A Royal Navy submariner who published an online dossier of safety and security concerns about the Trident nuclear programme has been apprehended.
Able Seaman William McNeilly, 25, went absent without leave last week after producing an 18-page report containing a series of allegations about the Trident submarines based at Faslane on the Clyde.
He was stopped last night at Edinburgh Airport and is now being held by Royal Navy Police at a military establishment in Scotland.
His report alleged 30 safety and security flaws on the submarines, describing them as a “disaster waiting to happen”.
A Ministry of Defence (MoD) spokesman said today: “We can confirm that Able Seaman McNeilly was apprehended last night and is now in the custody of the Royal Navy Police at a military establishment in Scotland where he is being afforded the duty of care that we give to all of our people.
”The Royal Navy disagrees with McNeilly's subjective and unsubstantiated personal views but we take the operation of our submarines and the safety of our personnel extremely seriously and so continue to fully investigate the circumstances of this issue.“
The MoD said Able Seaman McNeilly will face consequences for being absent without leave but would not comment on whether he will face any sort of proceedings over his Trident report.
In his report, which was published online and also sent to newspapers and journalists, Mr McNeilly said he is an engineering technician submariner who has been on patrol with the Trident submarine HMS Victorious.
He claimed there are fire risks and leaks on board and security checks are rarely carried out on personnel and contractors working on the submarines when they are docked at Faslane.
He also alleged that alarms were muted because they went off so often, missile safety procedures were ignored and top-secret information was left unguarded.
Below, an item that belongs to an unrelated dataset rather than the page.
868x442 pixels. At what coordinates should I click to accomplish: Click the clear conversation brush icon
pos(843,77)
Mr McNeilly, originally from Newtownabbey, County Antrim, said he raised concerns with senior officers but decided to publish his claims because they were ignored.
He wrote: ”Our nuclear weapons are a target that's wide open to attack.
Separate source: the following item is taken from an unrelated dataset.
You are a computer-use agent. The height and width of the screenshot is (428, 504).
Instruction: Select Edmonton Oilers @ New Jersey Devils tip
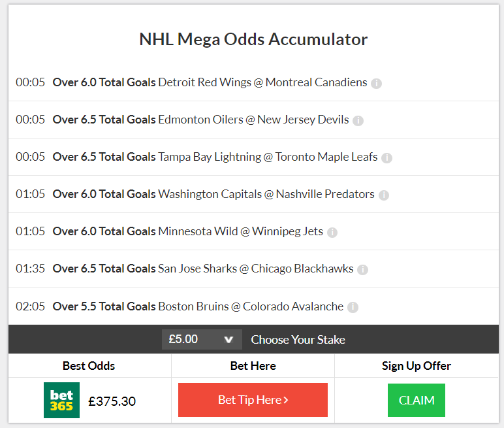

“It is just a matter of time before we're infiltrated by a psychopath or terrorist.”
A post on a Facebook profile apparently belonging to Mr McNeilly said yesterday that he would be handing himself in to the police.
He said he had “moved between countries, changed location almost every day”, but now “lacks the resources to remain undetected”.
A Facebook post understood to be from Mr McNeilly's brother said he returned to Scotland last night.
Aaron Lewis wrote: “My brother is safe and well.”
Asked where his brother was, he replied: “He handed himself in last night. Scotland at the minute.”